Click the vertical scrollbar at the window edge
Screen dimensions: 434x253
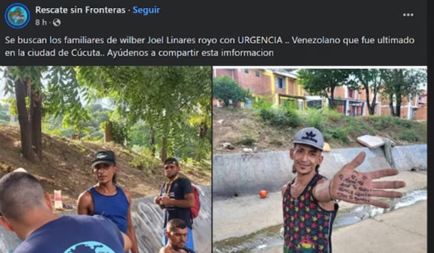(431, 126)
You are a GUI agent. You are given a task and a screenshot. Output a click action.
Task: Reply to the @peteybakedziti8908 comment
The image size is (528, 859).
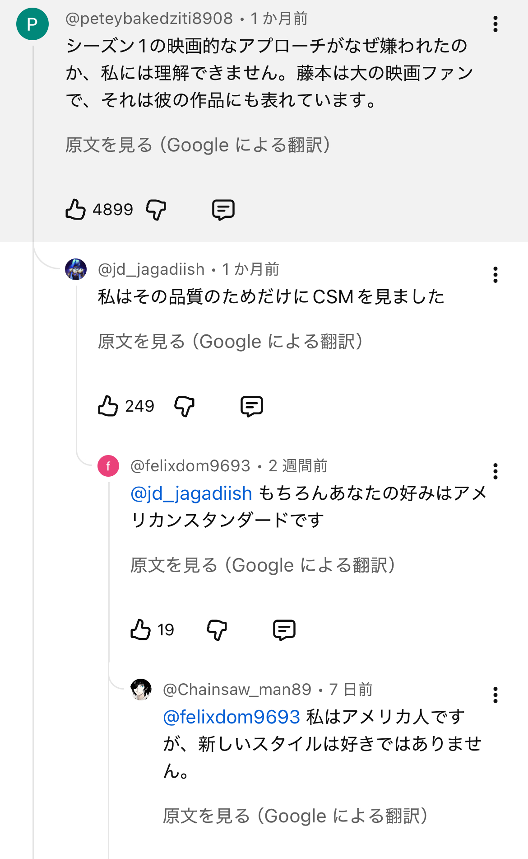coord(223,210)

* * *

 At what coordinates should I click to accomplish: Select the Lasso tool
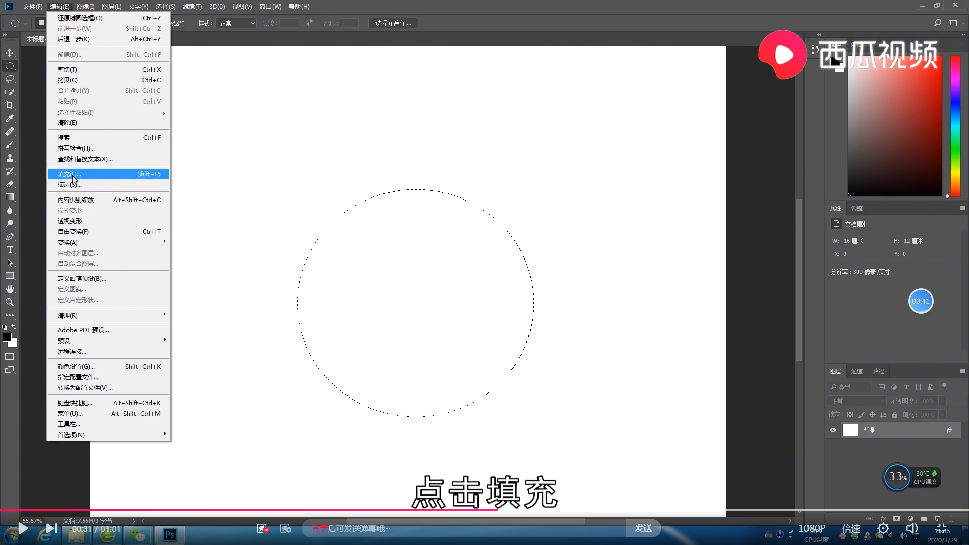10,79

==

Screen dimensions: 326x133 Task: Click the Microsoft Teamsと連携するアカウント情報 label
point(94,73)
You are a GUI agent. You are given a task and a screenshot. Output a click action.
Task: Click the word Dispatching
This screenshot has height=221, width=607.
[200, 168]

Task description: Rescale the listing from the line with "Click the vertical" up to and including the line with "coord(223,210)", giving every line again, requests included, with each click coordinate in the answers multiplied by 0.8 and rounded to a whole number, halves rounding up. Leave the pictures out of your answer.

Response for this exercise:
Click the vertical scrollbar at the window edge
Screen dimensions: 434x253
(345, 101)
You are a GUI agent. You are given a task and a screenshot. Output a click action.
Task: Reply to the @peteybakedziti8908 comment
The image size is (528, 859).
coord(178,168)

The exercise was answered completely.